The difference was, back then, the City was trying to pressure the province into paying more to fund transit. Nowadays, these tactics are being used against Torontonians to justify cuts to service.
The "structural deficit" that the Fordites keep talking about is basically the transit subsidy - almost half a billion dollars last year and growing. They could cut every windrow service and Christmas bureau they want, but until something is done about the transit subsidy, the budget problems will continue.

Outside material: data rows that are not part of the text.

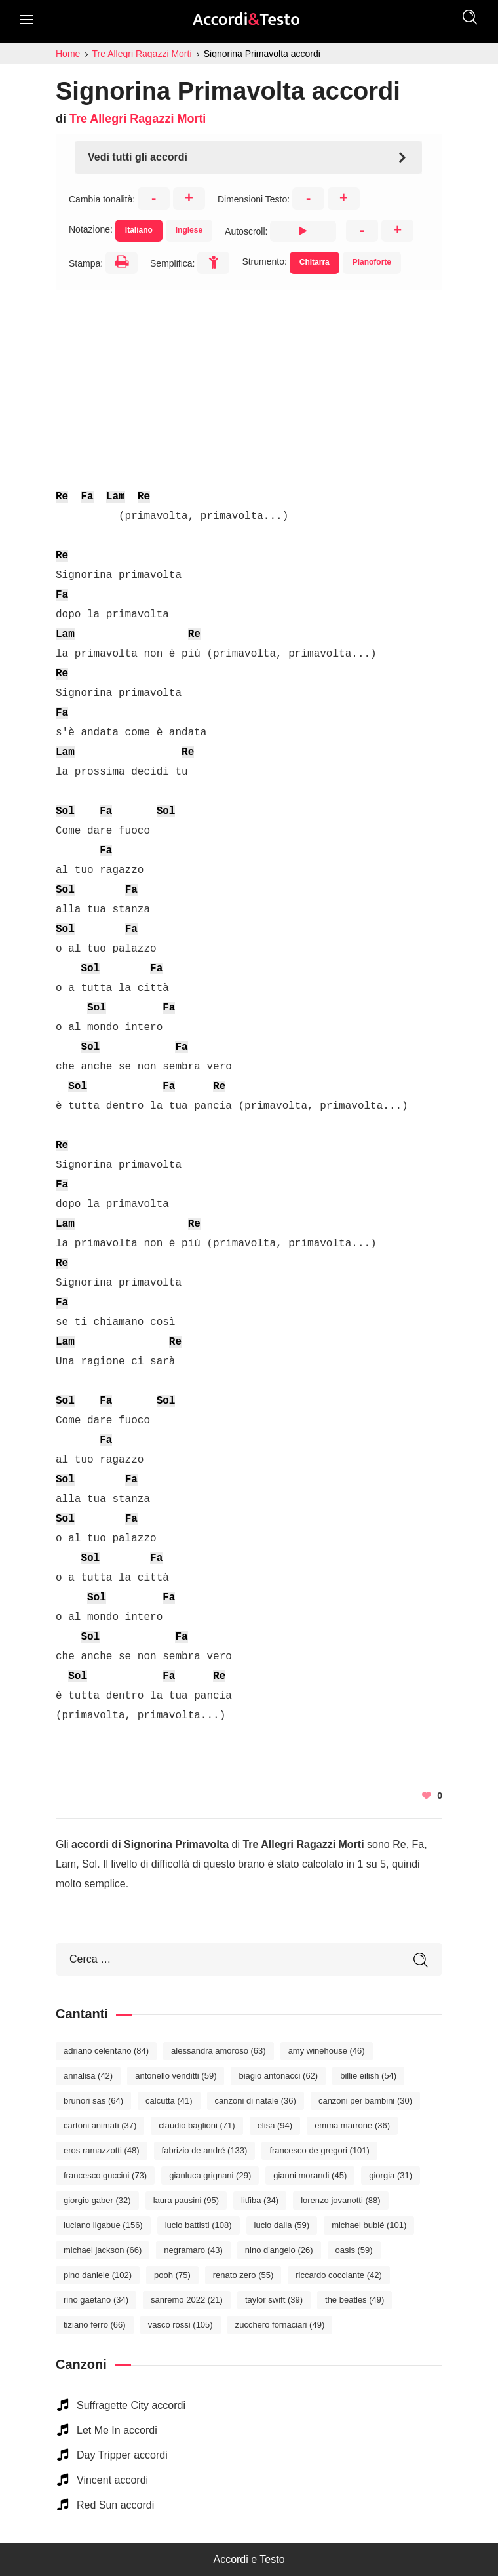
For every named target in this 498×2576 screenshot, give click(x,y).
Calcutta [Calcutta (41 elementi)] (169, 2100)
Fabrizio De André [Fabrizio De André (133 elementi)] (205, 2150)
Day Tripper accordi (122, 2455)
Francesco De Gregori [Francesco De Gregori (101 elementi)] (319, 2150)
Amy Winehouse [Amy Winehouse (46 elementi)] (326, 2051)
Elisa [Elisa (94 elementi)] (275, 2125)
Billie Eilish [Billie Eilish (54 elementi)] (368, 2076)
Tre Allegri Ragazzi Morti (137, 118)
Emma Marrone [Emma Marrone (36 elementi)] (352, 2125)
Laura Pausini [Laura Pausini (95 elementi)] (186, 2200)
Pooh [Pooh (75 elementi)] (172, 2275)
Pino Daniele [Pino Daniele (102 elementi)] (98, 2275)
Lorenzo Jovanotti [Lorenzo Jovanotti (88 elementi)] (340, 2200)
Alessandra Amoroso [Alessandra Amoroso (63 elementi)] (218, 2051)
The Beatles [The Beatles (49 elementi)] (354, 2300)
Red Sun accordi (115, 2504)
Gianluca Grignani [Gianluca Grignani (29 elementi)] (210, 2175)
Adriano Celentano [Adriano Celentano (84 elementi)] (106, 2051)
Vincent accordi (112, 2480)
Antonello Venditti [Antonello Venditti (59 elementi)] (175, 2076)
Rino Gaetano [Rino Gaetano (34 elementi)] (96, 2300)
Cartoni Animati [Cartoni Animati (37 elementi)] (100, 2125)
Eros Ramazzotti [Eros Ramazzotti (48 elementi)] (102, 2150)
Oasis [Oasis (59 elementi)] (354, 2250)
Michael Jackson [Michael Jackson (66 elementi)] (103, 2250)
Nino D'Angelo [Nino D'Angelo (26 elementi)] (279, 2250)
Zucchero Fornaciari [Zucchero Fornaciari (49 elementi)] (280, 2325)
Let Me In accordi (117, 2430)
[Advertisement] (249, 382)
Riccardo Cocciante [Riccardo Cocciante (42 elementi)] (339, 2275)
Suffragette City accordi (131, 2405)
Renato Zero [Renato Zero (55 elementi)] (243, 2275)
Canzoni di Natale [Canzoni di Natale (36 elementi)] (255, 2100)
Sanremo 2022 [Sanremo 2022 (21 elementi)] (187, 2300)
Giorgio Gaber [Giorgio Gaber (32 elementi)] (97, 2200)
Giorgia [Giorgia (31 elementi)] (390, 2175)
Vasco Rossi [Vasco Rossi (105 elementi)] (180, 2325)
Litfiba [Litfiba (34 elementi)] (259, 2200)
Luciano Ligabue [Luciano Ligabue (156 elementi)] (103, 2225)
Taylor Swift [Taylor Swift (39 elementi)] (274, 2300)
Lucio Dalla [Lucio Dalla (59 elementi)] (282, 2225)
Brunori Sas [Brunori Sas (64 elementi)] (93, 2100)
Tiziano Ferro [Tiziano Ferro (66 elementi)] (95, 2325)
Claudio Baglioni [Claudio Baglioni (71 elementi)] (197, 2125)
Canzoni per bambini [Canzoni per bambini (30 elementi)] (365, 2100)
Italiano (139, 230)
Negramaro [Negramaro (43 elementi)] (193, 2250)
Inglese (189, 230)
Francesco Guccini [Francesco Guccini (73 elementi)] (105, 2175)
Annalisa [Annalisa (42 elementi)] (88, 2076)
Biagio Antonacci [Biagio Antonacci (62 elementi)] (278, 2076)
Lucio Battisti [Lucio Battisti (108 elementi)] (198, 2225)
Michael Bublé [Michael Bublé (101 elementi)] (369, 2225)
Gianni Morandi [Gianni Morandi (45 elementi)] (310, 2175)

Which is why I had been hoping there was a long play behind Ford's early aggressive moves, beyond the Tea Party theatrics. If he showed the rest of our Toronto-hating province he was a serious waste fighter, perhaps he would create the political space that would allow increased provincial funding. But then he eliminated revenue sources like the VRT, turned down free public health nurses from the province, refused to cut even
windrow clearing (a "core" service for most Torontonians only since 1997), and allowed idiots like Doug Ford and Mammo to highjack his administration and turn it into a joke. It is now clear that Ford is just playing everything by ear, and there is no plan or strategy. He is pursuing subways because it
feels right to pursue subways, not because he has the slightest idea about how build them, plan them or pay for them. Even if Tim Hudak was elected, he couldn't give this bunch of clowns more money even if he wanted to.
Which is why the best move for Ford now is to behave, well,
like a conservative. He should stop flailing about pursuing grand, unfunded, unplanned visions and stick to what's doable, functional and affordable. That means Transit City. The alternatives are fantasies.